BEGIN EXCERPTED DATA

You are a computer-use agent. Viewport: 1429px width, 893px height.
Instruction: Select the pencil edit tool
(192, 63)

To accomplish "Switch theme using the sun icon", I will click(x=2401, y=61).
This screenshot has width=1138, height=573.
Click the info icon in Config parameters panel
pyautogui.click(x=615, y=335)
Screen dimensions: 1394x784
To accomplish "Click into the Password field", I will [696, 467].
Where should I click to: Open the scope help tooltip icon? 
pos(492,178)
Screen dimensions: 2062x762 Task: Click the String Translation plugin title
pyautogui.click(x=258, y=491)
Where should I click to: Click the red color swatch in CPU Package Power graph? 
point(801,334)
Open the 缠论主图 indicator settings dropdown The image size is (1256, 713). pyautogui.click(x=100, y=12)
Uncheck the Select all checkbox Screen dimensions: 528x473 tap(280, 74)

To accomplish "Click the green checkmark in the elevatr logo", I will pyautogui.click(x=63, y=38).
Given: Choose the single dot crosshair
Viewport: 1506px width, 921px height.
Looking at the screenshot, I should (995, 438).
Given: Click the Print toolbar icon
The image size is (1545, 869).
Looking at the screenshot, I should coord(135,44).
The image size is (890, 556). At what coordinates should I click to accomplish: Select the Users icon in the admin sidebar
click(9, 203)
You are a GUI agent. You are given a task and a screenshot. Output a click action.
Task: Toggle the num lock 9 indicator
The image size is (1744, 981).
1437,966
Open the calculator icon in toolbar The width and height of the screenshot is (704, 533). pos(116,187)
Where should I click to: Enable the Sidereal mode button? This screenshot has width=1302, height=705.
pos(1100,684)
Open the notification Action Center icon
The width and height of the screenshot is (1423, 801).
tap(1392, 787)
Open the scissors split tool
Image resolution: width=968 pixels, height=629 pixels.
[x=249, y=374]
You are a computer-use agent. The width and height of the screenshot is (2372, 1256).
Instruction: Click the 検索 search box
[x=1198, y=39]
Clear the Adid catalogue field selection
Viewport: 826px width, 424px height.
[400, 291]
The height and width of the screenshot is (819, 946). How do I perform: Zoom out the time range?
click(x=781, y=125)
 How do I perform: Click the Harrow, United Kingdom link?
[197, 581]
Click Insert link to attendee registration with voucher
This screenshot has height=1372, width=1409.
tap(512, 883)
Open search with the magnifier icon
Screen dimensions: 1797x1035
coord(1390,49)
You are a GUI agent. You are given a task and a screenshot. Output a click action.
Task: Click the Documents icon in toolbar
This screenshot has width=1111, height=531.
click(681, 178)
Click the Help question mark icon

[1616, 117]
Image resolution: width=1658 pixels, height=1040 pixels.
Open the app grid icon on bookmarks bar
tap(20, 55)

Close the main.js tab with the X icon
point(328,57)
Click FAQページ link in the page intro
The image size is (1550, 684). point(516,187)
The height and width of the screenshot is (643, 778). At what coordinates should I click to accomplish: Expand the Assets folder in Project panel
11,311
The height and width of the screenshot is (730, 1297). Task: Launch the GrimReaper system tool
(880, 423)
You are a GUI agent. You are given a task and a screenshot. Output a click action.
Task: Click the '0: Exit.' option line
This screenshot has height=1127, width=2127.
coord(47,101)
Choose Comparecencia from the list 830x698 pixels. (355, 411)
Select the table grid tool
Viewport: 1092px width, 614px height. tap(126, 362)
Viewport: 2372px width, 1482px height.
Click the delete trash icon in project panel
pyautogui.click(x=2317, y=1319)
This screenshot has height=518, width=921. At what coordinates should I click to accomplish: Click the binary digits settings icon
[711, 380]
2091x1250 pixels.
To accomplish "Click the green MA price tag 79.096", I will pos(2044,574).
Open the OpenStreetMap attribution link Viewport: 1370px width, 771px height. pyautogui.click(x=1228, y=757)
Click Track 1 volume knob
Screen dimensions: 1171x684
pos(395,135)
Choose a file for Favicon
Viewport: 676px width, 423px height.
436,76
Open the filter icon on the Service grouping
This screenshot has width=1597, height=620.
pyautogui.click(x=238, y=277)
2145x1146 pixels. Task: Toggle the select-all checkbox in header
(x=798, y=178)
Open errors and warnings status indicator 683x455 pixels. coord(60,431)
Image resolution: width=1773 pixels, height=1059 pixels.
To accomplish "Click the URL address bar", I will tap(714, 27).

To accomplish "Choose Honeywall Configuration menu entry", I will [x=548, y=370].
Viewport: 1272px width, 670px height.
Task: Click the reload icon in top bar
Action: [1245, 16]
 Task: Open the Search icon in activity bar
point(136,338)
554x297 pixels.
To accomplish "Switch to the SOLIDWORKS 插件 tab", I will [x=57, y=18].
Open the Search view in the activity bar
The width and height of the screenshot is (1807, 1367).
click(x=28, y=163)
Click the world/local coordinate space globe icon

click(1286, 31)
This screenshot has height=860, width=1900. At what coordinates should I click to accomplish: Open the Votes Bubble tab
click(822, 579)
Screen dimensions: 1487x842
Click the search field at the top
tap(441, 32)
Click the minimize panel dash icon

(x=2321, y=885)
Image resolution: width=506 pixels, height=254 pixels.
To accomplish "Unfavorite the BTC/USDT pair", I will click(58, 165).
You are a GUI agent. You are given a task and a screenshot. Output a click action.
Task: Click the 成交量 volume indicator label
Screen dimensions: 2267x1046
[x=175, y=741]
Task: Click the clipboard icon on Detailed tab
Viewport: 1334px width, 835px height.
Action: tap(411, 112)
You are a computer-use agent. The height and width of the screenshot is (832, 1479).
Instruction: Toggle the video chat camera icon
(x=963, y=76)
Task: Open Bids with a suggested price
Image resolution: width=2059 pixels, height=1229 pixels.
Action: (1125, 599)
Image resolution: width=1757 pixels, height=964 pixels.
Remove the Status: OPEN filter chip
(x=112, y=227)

END EXCERPTED DATA

## TASK
Within the data above, the lines from the one with "Screen dimensions: 2062x762" to the one with "Uncheck the Select" must be repeated exactly; no other line belongs in the answer.

## FINAL ANSWER
Screen dimensions: 2062x762 Task: Click the String Translation plugin title
pyautogui.click(x=258, y=491)
Where should I click to: Click the red color swatch in CPU Package Power graph? 
point(801,334)
Open the 缠论主图 indicator settings dropdown The image size is (1256, 713). pyautogui.click(x=100, y=12)
Uncheck the Select all checkbox Screen dimensions: 528x473 tap(280, 74)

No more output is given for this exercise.